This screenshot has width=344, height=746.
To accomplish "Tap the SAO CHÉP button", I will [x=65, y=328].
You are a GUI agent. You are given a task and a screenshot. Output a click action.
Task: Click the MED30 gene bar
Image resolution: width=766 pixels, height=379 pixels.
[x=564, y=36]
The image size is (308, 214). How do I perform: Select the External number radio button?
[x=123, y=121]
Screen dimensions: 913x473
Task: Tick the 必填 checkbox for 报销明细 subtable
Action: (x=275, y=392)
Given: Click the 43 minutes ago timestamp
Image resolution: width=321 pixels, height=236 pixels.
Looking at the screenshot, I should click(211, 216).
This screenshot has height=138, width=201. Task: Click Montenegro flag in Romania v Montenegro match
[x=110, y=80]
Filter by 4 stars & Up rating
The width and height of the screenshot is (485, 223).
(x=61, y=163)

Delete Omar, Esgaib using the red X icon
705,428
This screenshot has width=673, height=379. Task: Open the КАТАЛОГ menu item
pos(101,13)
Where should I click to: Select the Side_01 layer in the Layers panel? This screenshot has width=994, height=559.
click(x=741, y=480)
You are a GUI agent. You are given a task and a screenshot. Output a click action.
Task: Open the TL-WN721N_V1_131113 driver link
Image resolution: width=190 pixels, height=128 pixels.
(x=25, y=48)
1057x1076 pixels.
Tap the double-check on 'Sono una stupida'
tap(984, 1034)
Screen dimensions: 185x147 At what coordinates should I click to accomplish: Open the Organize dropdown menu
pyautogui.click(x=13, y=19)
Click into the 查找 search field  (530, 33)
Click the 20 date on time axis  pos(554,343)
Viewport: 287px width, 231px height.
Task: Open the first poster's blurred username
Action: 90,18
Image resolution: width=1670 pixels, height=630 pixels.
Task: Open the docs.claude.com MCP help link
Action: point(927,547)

⁂

> WHAT IS BEING ASKED: Transcribe, exactly and completely, all of the entries.

> EXERCISE RESPONSE:
This screenshot has width=344, height=746.
To accomplish "Tap the SAO CHÉP button", I will [x=65, y=328].
You are a GUI agent. You are given a task and a screenshot. Output a click action.
Task: Click the MED30 gene bar
Image resolution: width=766 pixels, height=379 pixels.
[x=564, y=36]
The image size is (308, 214). How do I perform: Select the External number radio button?
[x=123, y=121]
Screen dimensions: 913x473
Task: Tick the 必填 checkbox for 报销明细 subtable
Action: (x=275, y=392)
Given: Click the 43 minutes ago timestamp
Image resolution: width=321 pixels, height=236 pixels.
Looking at the screenshot, I should click(211, 216).
This screenshot has height=138, width=201. Task: Click Montenegro flag in Romania v Montenegro match
[x=110, y=80]
Filter by 4 stars & Up rating
The width and height of the screenshot is (485, 223).
(x=61, y=163)

Delete Omar, Esgaib using the red X icon
705,428
This screenshot has width=673, height=379. Task: Open the КАТАЛОГ menu item
pos(101,13)
Where should I click to: Select the Side_01 layer in the Layers panel? This screenshot has width=994, height=559.
click(x=741, y=480)
You are a GUI agent. You are given a task and a screenshot. Output a click action.
Task: Open the TL-WN721N_V1_131113 driver link
Image resolution: width=190 pixels, height=128 pixels.
(x=25, y=48)
1057x1076 pixels.
Tap the double-check on 'Sono una stupida'
tap(984, 1034)
Screen dimensions: 185x147 At what coordinates should I click to accomplish: Open the Organize dropdown menu
pyautogui.click(x=13, y=19)
Click into the 查找 search field  (530, 33)
Click the 20 date on time axis  pos(554,343)
Viewport: 287px width, 231px height.
Task: Open the first poster's blurred username
Action: 90,18
Image resolution: width=1670 pixels, height=630 pixels.
Task: Open the docs.claude.com MCP help link
Action: point(927,547)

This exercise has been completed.